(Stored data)
########################################

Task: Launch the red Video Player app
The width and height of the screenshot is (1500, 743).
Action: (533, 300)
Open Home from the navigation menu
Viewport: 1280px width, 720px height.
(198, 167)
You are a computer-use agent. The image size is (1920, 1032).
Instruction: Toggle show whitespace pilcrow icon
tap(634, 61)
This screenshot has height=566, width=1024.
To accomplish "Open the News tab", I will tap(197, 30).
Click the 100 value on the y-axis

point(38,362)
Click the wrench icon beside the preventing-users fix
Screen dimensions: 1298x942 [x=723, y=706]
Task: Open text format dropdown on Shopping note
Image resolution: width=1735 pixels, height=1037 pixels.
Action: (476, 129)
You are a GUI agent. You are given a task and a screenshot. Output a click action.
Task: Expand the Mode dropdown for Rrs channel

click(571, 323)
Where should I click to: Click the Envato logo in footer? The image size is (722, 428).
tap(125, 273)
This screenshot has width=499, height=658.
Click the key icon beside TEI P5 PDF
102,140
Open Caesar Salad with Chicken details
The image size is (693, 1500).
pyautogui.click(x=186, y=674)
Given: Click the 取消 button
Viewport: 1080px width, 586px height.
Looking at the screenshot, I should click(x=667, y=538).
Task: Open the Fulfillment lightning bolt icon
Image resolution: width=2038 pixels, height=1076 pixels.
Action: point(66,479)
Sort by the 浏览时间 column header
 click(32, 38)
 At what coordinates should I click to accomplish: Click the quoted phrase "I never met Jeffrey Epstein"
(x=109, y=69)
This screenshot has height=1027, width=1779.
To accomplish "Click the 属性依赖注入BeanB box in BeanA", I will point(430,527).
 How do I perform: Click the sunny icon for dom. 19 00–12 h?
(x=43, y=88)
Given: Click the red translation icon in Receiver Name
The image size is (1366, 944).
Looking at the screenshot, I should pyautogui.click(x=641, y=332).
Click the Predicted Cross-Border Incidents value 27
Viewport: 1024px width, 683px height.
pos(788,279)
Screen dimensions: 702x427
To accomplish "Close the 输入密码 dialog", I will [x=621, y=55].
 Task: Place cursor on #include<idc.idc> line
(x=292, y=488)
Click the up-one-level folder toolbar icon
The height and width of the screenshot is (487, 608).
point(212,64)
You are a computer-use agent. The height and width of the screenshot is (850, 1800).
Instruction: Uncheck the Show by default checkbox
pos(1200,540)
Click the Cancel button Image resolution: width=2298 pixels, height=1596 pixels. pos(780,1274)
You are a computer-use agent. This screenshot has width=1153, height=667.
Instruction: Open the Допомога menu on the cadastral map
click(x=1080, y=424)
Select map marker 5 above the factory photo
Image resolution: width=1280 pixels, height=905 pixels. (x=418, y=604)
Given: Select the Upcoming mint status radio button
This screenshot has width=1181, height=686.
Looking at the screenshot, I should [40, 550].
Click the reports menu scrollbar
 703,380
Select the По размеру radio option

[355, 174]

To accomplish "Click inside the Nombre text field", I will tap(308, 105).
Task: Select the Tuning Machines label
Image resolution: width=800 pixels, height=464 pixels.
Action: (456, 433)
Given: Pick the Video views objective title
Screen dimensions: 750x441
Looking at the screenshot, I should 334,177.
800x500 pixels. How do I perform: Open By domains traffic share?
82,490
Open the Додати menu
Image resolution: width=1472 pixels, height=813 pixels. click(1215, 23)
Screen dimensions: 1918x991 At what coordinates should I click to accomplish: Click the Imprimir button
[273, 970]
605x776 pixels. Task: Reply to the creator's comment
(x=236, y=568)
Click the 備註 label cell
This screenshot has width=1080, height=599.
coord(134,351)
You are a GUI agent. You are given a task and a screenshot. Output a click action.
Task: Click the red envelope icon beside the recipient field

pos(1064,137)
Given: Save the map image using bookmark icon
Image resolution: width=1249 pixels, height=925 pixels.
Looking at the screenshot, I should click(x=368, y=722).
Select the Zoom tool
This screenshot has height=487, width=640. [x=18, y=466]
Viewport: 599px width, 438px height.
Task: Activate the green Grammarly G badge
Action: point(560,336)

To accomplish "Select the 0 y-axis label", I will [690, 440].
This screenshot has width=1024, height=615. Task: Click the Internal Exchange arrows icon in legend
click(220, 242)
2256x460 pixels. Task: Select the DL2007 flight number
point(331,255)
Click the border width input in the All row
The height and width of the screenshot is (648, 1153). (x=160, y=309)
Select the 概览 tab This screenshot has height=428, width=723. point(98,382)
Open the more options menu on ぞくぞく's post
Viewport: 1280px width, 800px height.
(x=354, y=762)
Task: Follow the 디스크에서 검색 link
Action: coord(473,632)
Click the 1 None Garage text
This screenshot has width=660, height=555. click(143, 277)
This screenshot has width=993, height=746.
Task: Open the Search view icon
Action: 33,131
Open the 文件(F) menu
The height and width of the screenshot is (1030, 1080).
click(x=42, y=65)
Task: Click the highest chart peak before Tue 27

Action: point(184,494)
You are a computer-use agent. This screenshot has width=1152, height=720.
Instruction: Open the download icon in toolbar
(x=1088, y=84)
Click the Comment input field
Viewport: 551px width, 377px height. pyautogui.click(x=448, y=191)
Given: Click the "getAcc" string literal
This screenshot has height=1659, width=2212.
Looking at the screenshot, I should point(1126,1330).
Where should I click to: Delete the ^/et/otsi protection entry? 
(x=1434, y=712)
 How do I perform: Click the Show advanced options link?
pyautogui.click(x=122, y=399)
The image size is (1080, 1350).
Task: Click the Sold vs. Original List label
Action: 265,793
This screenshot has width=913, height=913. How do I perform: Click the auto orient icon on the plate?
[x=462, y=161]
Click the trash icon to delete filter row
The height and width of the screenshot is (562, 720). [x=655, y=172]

########################################

▶ EXERCISE BRIEF:
Output the entire set of records exactly as shown.

▶ WRITTEN REPLY:
Task: Launch the red Video Player app
The width and height of the screenshot is (1500, 743).
Action: (533, 300)
Open Home from the navigation menu
Viewport: 1280px width, 720px height.
(198, 167)
You are a computer-use agent. The image size is (1920, 1032).
Instruction: Toggle show whitespace pilcrow icon
tap(634, 61)
This screenshot has height=566, width=1024.
To accomplish "Open the News tab", I will tap(197, 30).
Click the 100 value on the y-axis

point(38,362)
Click the wrench icon beside the preventing-users fix
Screen dimensions: 1298x942 [x=723, y=706]
Task: Open text format dropdown on Shopping note
Image resolution: width=1735 pixels, height=1037 pixels.
Action: (476, 129)
You are a GUI agent. You are given a task and a screenshot. Output a click action.
Task: Expand the Mode dropdown for Rrs channel

click(571, 323)
Where should I click to: Click the Envato logo in footer? The image size is (722, 428).
tap(125, 273)
This screenshot has width=499, height=658.
Click the key icon beside TEI P5 PDF
102,140
Open Caesar Salad with Chicken details
The image size is (693, 1500).
pyautogui.click(x=186, y=674)
Given: Click the 取消 button
Viewport: 1080px width, 586px height.
Looking at the screenshot, I should click(x=667, y=538).
Task: Open the Fulfillment lightning bolt icon
Image resolution: width=2038 pixels, height=1076 pixels.
Action: point(66,479)
Sort by the 浏览时间 column header
 click(32, 38)
 At what coordinates should I click to accomplish: Click the quoted phrase "I never met Jeffrey Epstein"
(x=109, y=69)
This screenshot has height=1027, width=1779.
To accomplish "Click the 属性依赖注入BeanB box in BeanA", I will point(430,527).
 How do I perform: Click the sunny icon for dom. 19 00–12 h?
(x=43, y=88)
Given: Click the red translation icon in Receiver Name
The image size is (1366, 944).
Looking at the screenshot, I should pyautogui.click(x=641, y=332).
Click the Predicted Cross-Border Incidents value 27
Viewport: 1024px width, 683px height.
pos(788,279)
Screen dimensions: 702x427
To accomplish "Close the 输入密码 dialog", I will [x=621, y=55].
 Task: Place cursor on #include<idc.idc> line
(x=292, y=488)
Click the up-one-level folder toolbar icon
The height and width of the screenshot is (487, 608).
point(212,64)
You are a computer-use agent. The height and width of the screenshot is (850, 1800).
Instruction: Uncheck the Show by default checkbox
pos(1200,540)
Click the Cancel button Image resolution: width=2298 pixels, height=1596 pixels. pos(780,1274)
You are a computer-use agent. This screenshot has width=1153, height=667.
Instruction: Open the Допомога menu on the cadastral map
click(x=1080, y=424)
Select map marker 5 above the factory photo
Image resolution: width=1280 pixels, height=905 pixels. (x=418, y=604)
Given: Select the Upcoming mint status radio button
This screenshot has width=1181, height=686.
Looking at the screenshot, I should [40, 550].
Click the reports menu scrollbar
 703,380
Select the По размеру radio option

[355, 174]

To accomplish "Click inside the Nombre text field", I will tap(308, 105).
Task: Select the Tuning Machines label
Image resolution: width=800 pixels, height=464 pixels.
Action: (456, 433)
Given: Pick the Video views objective title
Screen dimensions: 750x441
Looking at the screenshot, I should 334,177.
800x500 pixels. How do I perform: Open By domains traffic share?
82,490
Open the Додати menu
Image resolution: width=1472 pixels, height=813 pixels. click(1215, 23)
Screen dimensions: 1918x991 At what coordinates should I click to accomplish: Click the Imprimir button
[273, 970]
605x776 pixels. Task: Reply to the creator's comment
(x=236, y=568)
Click the 備註 label cell
This screenshot has width=1080, height=599.
coord(134,351)
You are a GUI agent. You are given a task and a screenshot. Output a click action.
Task: Click the red envelope icon beside the recipient field

pos(1064,137)
Given: Save the map image using bookmark icon
Image resolution: width=1249 pixels, height=925 pixels.
Looking at the screenshot, I should click(x=368, y=722).
Select the Zoom tool
This screenshot has height=487, width=640. [x=18, y=466]
Viewport: 599px width, 438px height.
Task: Activate the green Grammarly G badge
Action: point(560,336)

To accomplish "Select the 0 y-axis label", I will [690, 440].
This screenshot has width=1024, height=615. Task: Click the Internal Exchange arrows icon in legend
click(220, 242)
2256x460 pixels. Task: Select the DL2007 flight number
point(331,255)
Click the border width input in the All row
The height and width of the screenshot is (648, 1153). (x=160, y=309)
Select the 概览 tab This screenshot has height=428, width=723. point(98,382)
Open the more options menu on ぞくぞく's post
Viewport: 1280px width, 800px height.
(x=354, y=762)
Task: Follow the 디스크에서 검색 link
Action: coord(473,632)
Click the 1 None Garage text
This screenshot has width=660, height=555. click(143, 277)
This screenshot has width=993, height=746.
Task: Open the Search view icon
Action: 33,131
Open the 文件(F) menu
The height and width of the screenshot is (1030, 1080).
click(x=42, y=65)
Task: Click the highest chart peak before Tue 27

Action: point(184,494)
You are a computer-use agent. This screenshot has width=1152, height=720.
Instruction: Open the download icon in toolbar
(x=1088, y=84)
Click the Comment input field
Viewport: 551px width, 377px height. pyautogui.click(x=448, y=191)
Given: Click the "getAcc" string literal
This screenshot has height=1659, width=2212.
Looking at the screenshot, I should point(1126,1330).
Where should I click to: Delete the ^/et/otsi protection entry? 
(x=1434, y=712)
 How do I perform: Click the Show advanced options link?
pyautogui.click(x=122, y=399)
The image size is (1080, 1350).
Task: Click the Sold vs. Original List label
Action: 265,793
This screenshot has width=913, height=913. How do I perform: Click the auto orient icon on the plate?
[x=462, y=161]
Click the trash icon to delete filter row
The height and width of the screenshot is (562, 720). [x=655, y=172]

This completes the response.